"Come on, we have to out-Facebook John Smith (name changed for obvious reasons)!" My mother said this when she visited me a few weeks ago. My mother. My 53-year-old mother. As if this were 1963 and the Joneses just got a brand spankin' new refrigerator, and we needed to get the next expensive model. But thanks to it being 2014 and our lives existing on social media, I can simply share a pic of my new #fridge and make @JuniorJones incredibly jealous. So why was my mother so hot to tag herself at every restaurant we went to? "So my followers can see all the cool stuff we did," my mom said.
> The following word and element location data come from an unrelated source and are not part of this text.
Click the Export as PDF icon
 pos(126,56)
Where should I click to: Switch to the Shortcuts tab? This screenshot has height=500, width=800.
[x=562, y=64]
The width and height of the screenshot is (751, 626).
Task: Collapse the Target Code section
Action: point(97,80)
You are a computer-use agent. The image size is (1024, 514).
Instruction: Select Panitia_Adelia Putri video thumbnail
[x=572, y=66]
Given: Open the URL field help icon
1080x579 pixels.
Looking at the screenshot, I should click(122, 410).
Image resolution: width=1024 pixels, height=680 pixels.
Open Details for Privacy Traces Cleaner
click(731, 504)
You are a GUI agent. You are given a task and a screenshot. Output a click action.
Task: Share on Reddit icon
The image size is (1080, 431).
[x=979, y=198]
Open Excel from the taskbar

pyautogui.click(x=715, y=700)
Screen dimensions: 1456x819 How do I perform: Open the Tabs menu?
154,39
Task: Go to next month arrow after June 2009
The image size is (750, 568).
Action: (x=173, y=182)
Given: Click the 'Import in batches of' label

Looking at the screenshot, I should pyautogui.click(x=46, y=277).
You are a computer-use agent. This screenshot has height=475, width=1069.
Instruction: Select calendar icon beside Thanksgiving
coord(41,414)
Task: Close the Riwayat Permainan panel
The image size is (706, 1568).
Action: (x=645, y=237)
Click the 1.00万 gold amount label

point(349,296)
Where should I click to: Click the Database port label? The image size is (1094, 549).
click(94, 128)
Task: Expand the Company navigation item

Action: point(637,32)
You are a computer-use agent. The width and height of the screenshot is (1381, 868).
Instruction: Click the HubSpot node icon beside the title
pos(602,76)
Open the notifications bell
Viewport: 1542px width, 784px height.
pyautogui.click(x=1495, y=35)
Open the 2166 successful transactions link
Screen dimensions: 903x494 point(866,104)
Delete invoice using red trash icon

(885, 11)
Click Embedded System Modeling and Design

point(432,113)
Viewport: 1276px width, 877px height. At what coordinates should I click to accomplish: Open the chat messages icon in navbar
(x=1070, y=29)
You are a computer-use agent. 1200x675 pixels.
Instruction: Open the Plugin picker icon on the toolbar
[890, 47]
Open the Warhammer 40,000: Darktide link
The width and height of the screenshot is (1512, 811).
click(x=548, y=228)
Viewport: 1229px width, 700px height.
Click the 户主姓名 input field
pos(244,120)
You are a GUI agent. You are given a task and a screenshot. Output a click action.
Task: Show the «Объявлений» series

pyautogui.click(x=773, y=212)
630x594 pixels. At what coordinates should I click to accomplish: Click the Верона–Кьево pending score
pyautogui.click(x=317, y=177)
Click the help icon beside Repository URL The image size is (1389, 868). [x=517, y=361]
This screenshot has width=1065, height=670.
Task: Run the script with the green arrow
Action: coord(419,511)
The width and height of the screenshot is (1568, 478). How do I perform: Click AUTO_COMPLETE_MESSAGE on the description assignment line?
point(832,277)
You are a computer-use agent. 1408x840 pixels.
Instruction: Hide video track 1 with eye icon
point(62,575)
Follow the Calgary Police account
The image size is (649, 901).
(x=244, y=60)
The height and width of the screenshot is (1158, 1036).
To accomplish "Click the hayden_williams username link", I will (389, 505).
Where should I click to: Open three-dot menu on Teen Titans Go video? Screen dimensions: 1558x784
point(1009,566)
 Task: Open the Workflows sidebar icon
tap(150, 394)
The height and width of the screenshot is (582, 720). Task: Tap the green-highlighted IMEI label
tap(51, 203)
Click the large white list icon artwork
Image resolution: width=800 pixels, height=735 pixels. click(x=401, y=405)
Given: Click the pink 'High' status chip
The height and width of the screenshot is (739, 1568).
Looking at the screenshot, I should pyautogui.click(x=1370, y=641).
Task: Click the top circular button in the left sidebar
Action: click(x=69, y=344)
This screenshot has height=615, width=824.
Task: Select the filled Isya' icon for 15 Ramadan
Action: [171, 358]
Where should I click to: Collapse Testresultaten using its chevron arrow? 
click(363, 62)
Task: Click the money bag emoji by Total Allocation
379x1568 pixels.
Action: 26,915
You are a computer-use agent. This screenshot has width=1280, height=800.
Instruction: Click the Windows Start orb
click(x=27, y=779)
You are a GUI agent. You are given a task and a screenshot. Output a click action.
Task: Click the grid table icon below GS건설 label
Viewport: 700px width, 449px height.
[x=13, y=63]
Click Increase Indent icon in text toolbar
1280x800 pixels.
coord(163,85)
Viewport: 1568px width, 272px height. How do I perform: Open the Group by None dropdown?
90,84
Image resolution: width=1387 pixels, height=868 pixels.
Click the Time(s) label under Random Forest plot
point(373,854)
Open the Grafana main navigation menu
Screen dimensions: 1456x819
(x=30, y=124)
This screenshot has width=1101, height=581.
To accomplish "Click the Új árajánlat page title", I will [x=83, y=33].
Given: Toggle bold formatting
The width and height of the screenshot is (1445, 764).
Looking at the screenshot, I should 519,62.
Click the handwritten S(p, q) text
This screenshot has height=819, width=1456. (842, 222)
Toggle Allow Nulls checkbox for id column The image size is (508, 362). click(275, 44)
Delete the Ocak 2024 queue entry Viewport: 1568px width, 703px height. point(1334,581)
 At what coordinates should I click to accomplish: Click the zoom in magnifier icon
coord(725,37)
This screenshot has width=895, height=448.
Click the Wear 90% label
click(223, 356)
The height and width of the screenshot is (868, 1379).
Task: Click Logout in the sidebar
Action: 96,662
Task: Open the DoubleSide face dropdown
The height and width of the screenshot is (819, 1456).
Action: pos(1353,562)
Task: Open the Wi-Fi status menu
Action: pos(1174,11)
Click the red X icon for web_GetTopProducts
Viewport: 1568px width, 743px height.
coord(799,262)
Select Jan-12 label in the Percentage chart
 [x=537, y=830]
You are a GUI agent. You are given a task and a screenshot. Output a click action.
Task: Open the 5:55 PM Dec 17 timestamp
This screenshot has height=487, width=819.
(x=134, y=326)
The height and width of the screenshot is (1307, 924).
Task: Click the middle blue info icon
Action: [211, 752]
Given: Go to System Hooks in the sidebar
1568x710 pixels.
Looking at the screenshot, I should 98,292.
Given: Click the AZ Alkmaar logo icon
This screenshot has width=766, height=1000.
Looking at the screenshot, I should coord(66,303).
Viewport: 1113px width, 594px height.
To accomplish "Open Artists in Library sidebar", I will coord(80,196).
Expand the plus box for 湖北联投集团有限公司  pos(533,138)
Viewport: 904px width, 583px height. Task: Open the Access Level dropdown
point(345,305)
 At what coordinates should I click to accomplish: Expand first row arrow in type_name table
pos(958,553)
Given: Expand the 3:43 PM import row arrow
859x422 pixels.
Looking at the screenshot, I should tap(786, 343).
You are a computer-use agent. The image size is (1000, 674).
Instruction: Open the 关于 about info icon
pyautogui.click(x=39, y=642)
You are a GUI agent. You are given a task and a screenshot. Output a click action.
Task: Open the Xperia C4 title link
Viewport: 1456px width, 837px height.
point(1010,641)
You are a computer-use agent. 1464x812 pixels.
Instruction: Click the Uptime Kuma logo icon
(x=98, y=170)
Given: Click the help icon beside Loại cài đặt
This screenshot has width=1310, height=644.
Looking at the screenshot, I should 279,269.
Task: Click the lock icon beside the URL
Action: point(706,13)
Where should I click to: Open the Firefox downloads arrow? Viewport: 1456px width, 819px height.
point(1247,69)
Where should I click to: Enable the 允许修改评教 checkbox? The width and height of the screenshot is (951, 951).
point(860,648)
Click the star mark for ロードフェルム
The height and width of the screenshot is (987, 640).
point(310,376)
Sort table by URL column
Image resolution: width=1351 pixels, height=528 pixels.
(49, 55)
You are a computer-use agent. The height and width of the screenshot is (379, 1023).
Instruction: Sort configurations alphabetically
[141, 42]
According to a new study, my mother is not alone. Out of the 1,000 U.S. adults surveyed by Ford (somehow, this study was supposed to correlate with Mustang's 50th anniversary), almost one third admitted to doing something for the sole purpose of sharing it on social media. (13 percent admitted they've only done this once, while 16 percent are repeat offenders.) But you and your #OutForARuns aren't fooling anybody: 45 percent of survey participants think their friends appear more adventurous on social media than they actually are in real life.
The study by Ford is part of a larger program called ICON50, which encourages Americans to "rekindle their sense of adventure" and "test drive" new experiences (read: a new Mustang). On the flip side, the survey also discovered that Americans are now less adventurous than ever. Nearly half (43 percent) of respondents listen to "the voice in their head" that says not to try something new. Expense was the most common roadblock for survey responders, followed by fear of failure and embarrassment.
I, personally, can't recall doing something just to tweet about it…but does taking pictures of otherwise inconsequential things register as odd behavior? Because, as today's #ootd would suggest, I'm so guilty.